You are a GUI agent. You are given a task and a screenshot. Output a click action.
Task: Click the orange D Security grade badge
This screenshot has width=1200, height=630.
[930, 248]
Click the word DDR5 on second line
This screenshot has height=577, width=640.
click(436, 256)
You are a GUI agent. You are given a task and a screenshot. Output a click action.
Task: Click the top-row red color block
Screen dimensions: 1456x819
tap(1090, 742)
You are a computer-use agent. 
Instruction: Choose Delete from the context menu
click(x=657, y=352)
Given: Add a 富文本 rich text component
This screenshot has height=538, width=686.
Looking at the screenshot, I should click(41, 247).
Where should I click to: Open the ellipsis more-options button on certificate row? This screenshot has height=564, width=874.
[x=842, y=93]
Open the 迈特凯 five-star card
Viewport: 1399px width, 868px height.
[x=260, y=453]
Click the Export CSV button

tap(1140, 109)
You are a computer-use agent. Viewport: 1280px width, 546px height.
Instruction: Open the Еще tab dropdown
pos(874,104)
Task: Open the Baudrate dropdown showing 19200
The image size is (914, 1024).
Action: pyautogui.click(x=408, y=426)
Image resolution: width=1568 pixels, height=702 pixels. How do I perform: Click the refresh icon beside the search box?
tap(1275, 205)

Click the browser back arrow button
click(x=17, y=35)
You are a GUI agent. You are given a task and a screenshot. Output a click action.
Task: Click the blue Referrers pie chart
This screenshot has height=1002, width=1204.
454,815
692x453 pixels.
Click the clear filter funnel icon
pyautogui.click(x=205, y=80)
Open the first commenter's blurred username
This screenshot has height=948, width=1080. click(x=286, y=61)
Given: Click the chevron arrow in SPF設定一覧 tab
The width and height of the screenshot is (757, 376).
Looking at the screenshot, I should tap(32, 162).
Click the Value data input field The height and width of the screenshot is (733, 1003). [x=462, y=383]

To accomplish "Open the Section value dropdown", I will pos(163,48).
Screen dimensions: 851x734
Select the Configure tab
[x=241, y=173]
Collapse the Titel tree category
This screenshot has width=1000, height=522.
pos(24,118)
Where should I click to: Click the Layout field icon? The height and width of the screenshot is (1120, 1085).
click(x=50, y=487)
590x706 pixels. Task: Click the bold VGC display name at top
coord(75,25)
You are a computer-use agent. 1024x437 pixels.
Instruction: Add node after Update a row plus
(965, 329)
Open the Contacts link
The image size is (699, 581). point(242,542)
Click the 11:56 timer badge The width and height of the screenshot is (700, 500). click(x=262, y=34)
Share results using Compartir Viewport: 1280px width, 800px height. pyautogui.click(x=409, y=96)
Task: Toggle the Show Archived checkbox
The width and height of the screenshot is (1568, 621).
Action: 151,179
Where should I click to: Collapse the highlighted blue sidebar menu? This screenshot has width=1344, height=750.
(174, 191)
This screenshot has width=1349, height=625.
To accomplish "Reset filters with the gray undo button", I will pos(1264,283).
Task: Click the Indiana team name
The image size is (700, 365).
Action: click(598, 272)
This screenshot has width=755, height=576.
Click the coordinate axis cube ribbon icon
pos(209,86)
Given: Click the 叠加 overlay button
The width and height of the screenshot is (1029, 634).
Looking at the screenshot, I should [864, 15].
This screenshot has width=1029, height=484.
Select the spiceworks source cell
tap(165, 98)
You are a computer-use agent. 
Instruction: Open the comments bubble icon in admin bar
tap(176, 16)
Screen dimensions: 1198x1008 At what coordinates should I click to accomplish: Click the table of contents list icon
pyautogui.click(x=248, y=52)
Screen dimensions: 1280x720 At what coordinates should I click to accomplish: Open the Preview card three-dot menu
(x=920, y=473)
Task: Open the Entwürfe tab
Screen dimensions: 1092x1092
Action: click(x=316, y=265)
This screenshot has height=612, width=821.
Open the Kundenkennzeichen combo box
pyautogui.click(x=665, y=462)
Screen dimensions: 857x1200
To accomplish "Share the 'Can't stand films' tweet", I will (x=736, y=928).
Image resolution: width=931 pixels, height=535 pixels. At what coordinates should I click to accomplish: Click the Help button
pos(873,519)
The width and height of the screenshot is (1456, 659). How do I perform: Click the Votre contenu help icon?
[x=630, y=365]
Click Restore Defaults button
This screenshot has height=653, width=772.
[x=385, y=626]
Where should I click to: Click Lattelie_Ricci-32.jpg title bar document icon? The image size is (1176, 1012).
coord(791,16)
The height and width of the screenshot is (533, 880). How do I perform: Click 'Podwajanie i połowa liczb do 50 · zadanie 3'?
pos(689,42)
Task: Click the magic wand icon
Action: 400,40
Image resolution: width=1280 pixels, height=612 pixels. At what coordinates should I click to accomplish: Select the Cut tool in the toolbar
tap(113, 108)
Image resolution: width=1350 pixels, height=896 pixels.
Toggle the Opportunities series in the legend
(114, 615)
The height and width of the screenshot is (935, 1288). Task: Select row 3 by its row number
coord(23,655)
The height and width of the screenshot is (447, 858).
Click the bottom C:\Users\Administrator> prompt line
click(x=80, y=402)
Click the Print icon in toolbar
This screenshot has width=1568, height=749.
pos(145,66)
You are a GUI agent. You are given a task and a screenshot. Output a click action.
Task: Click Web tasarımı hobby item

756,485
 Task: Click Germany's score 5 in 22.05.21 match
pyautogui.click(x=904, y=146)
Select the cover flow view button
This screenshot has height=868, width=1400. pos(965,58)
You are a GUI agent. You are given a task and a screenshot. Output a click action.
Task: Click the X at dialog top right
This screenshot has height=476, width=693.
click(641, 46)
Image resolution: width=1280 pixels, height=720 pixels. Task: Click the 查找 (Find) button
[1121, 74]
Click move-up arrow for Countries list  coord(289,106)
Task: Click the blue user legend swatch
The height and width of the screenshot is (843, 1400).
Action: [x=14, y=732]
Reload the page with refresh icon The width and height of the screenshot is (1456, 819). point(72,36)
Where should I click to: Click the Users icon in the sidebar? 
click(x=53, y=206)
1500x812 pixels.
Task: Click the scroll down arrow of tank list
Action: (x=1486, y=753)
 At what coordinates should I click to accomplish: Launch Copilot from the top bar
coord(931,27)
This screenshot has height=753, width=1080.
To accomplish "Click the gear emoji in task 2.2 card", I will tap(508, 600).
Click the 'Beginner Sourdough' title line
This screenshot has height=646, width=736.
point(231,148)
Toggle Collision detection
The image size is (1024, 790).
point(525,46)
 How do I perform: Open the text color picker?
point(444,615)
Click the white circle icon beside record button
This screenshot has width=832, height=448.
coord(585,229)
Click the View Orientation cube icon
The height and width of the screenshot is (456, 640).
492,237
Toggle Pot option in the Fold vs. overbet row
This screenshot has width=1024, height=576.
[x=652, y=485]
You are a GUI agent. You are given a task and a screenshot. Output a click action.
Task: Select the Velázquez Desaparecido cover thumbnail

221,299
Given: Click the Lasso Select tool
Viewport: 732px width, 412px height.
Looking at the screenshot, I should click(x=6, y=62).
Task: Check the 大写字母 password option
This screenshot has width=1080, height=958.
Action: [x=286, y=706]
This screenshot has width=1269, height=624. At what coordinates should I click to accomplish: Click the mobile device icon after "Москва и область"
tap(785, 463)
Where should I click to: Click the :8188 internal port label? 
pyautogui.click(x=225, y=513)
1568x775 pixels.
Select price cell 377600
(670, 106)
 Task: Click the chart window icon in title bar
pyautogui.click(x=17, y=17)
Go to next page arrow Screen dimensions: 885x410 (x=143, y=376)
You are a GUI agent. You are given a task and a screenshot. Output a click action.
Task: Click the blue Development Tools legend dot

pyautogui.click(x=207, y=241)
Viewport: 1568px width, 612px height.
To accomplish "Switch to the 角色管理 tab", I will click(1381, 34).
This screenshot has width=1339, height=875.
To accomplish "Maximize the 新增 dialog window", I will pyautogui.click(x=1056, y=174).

###

• What this task involves
Write out all of the items above exactly as they appear.

• Correct response
You are a GUI agent. You are given a task and a screenshot. Output a click action.
Task: Click the orange D Security grade badge
This screenshot has width=1200, height=630.
[930, 248]
Click the word DDR5 on second line
This screenshot has height=577, width=640.
click(436, 256)
You are a GUI agent. You are given a task and a screenshot. Output a click action.
Task: Click the top-row red color block
Screen dimensions: 1456x819
tap(1090, 742)
You are a computer-use agent. 
Instruction: Choose Delete from the context menu
click(x=657, y=352)
Given: Add a 富文本 rich text component
This screenshot has height=538, width=686.
Looking at the screenshot, I should click(41, 247).
Where should I click to: Open the ellipsis more-options button on certificate row? This screenshot has height=564, width=874.
[x=842, y=93]
Open the 迈特凯 five-star card
Viewport: 1399px width, 868px height.
[x=260, y=453]
Click the Export CSV button

tap(1140, 109)
You are a computer-use agent. Viewport: 1280px width, 546px height.
Instruction: Open the Еще tab dropdown
pos(874,104)
Task: Open the Baudrate dropdown showing 19200
The image size is (914, 1024).
Action: pyautogui.click(x=408, y=426)
Image resolution: width=1568 pixels, height=702 pixels. How do I perform: Click the refresh icon beside the search box?
tap(1275, 205)

Click the browser back arrow button
click(x=17, y=35)
You are a GUI agent. You are given a task and a screenshot. Output a click action.
Task: Click the blue Referrers pie chart
This screenshot has height=1002, width=1204.
454,815
692x453 pixels.
Click the clear filter funnel icon
pyautogui.click(x=205, y=80)
Open the first commenter's blurred username
This screenshot has height=948, width=1080. click(x=286, y=61)
Given: Click the chevron arrow in SPF設定一覧 tab
The width and height of the screenshot is (757, 376).
Looking at the screenshot, I should tap(32, 162).
Click the Value data input field The height and width of the screenshot is (733, 1003). [x=462, y=383]

To accomplish "Open the Section value dropdown", I will pos(163,48).
Screen dimensions: 851x734
Select the Configure tab
[x=241, y=173]
Collapse the Titel tree category
This screenshot has width=1000, height=522.
pos(24,118)
Where should I click to: Click the Layout field icon? The height and width of the screenshot is (1120, 1085).
click(x=50, y=487)
590x706 pixels. Task: Click the bold VGC display name at top
coord(75,25)
You are a computer-use agent. 1024x437 pixels.
Instruction: Add node after Update a row plus
(965, 329)
Open the Contacts link
The image size is (699, 581). point(242,542)
Click the 11:56 timer badge The width and height of the screenshot is (700, 500). click(x=262, y=34)
Share results using Compartir Viewport: 1280px width, 800px height. pyautogui.click(x=409, y=96)
Task: Toggle the Show Archived checkbox
The width and height of the screenshot is (1568, 621).
Action: 151,179
Where should I click to: Collapse the highlighted blue sidebar menu? This screenshot has width=1344, height=750.
(174, 191)
This screenshot has width=1349, height=625.
To accomplish "Reset filters with the gray undo button", I will pos(1264,283).
Task: Click the Indiana team name
The image size is (700, 365).
Action: click(598, 272)
This screenshot has width=755, height=576.
Click the coordinate axis cube ribbon icon
pos(209,86)
Given: Click the 叠加 overlay button
The width and height of the screenshot is (1029, 634).
Looking at the screenshot, I should [864, 15].
This screenshot has width=1029, height=484.
Select the spiceworks source cell
tap(165, 98)
You are a computer-use agent. 
Instruction: Open the comments bubble icon in admin bar
tap(176, 16)
Screen dimensions: 1198x1008 At what coordinates should I click to accomplish: Click the table of contents list icon
pyautogui.click(x=248, y=52)
Screen dimensions: 1280x720 At what coordinates should I click to accomplish: Open the Preview card three-dot menu
(x=920, y=473)
Task: Open the Entwürfe tab
Screen dimensions: 1092x1092
Action: click(x=316, y=265)
This screenshot has height=612, width=821.
Open the Kundenkennzeichen combo box
pyautogui.click(x=665, y=462)
Screen dimensions: 857x1200
To accomplish "Share the 'Can't stand films' tweet", I will (x=736, y=928).
Image resolution: width=931 pixels, height=535 pixels. At what coordinates should I click to accomplish: Click the Help button
pos(873,519)
The width and height of the screenshot is (1456, 659). How do I perform: Click the Votre contenu help icon?
[x=630, y=365]
Click Restore Defaults button
This screenshot has height=653, width=772.
[x=385, y=626]
Where should I click to: Click Lattelie_Ricci-32.jpg title bar document icon? The image size is (1176, 1012).
coord(791,16)
The height and width of the screenshot is (533, 880). How do I perform: Click 'Podwajanie i połowa liczb do 50 · zadanie 3'?
pos(689,42)
Task: Click the magic wand icon
Action: 400,40
Image resolution: width=1280 pixels, height=612 pixels. At what coordinates should I click to accomplish: Select the Cut tool in the toolbar
tap(113, 108)
Image resolution: width=1350 pixels, height=896 pixels.
Toggle the Opportunities series in the legend
(114, 615)
The height and width of the screenshot is (935, 1288). Task: Select row 3 by its row number
coord(23,655)
The height and width of the screenshot is (447, 858).
Click the bottom C:\Users\Administrator> prompt line
click(x=80, y=402)
Click the Print icon in toolbar
This screenshot has width=1568, height=749.
pos(145,66)
You are a GUI agent. You are given a task and a screenshot. Output a click action.
Task: Click Web tasarımı hobby item

756,485
 Task: Click Germany's score 5 in 22.05.21 match
pyautogui.click(x=904, y=146)
Select the cover flow view button
This screenshot has height=868, width=1400. pos(965,58)
You are a GUI agent. You are given a task and a screenshot. Output a click action.
Task: Click the X at dialog top right
This screenshot has height=476, width=693.
click(641, 46)
Image resolution: width=1280 pixels, height=720 pixels. Task: Click the 查找 (Find) button
[1121, 74]
Click move-up arrow for Countries list  coord(289,106)
Task: Click the blue user legend swatch
The height and width of the screenshot is (843, 1400).
Action: [x=14, y=732]
Reload the page with refresh icon The width and height of the screenshot is (1456, 819). point(72,36)
Where should I click to: Click the Users icon in the sidebar? 
click(x=53, y=206)
1500x812 pixels.
Task: Click the scroll down arrow of tank list
Action: (x=1486, y=753)
 At what coordinates should I click to accomplish: Launch Copilot from the top bar
coord(931,27)
This screenshot has height=753, width=1080.
To accomplish "Click the gear emoji in task 2.2 card", I will tap(508, 600).
Click the 'Beginner Sourdough' title line
This screenshot has height=646, width=736.
point(231,148)
Toggle Collision detection
The image size is (1024, 790).
point(525,46)
 How do I perform: Open the text color picker?
point(444,615)
Click the white circle icon beside record button
This screenshot has width=832, height=448.
coord(585,229)
Click the View Orientation cube icon
The height and width of the screenshot is (456, 640).
492,237
Toggle Pot option in the Fold vs. overbet row
This screenshot has width=1024, height=576.
[x=652, y=485]
You are a GUI agent. You are given a task and a screenshot. Output a click action.
Task: Select the Velázquez Desaparecido cover thumbnail

221,299
Given: Click the Lasso Select tool
Viewport: 732px width, 412px height.
Looking at the screenshot, I should click(x=6, y=62).
Task: Check the 大写字母 password option
This screenshot has width=1080, height=958.
Action: [x=286, y=706]
This screenshot has width=1269, height=624. At what coordinates should I click to accomplish: Click the mobile device icon after "Москва и область"
tap(785, 463)
Where should I click to: Click the :8188 internal port label? 
pyautogui.click(x=225, y=513)
1568x775 pixels.
Select price cell 377600
(670, 106)
 Task: Click the chart window icon in title bar
pyautogui.click(x=17, y=17)
Go to next page arrow Screen dimensions: 885x410 (x=143, y=376)
You are a GUI agent. You are given a task and a screenshot. Output a click action.
Task: Click the blue Development Tools legend dot

pyautogui.click(x=207, y=241)
Viewport: 1568px width, 612px height.
To accomplish "Switch to the 角色管理 tab", I will click(1381, 34).
This screenshot has width=1339, height=875.
To accomplish "Maximize the 新增 dialog window", I will pyautogui.click(x=1056, y=174).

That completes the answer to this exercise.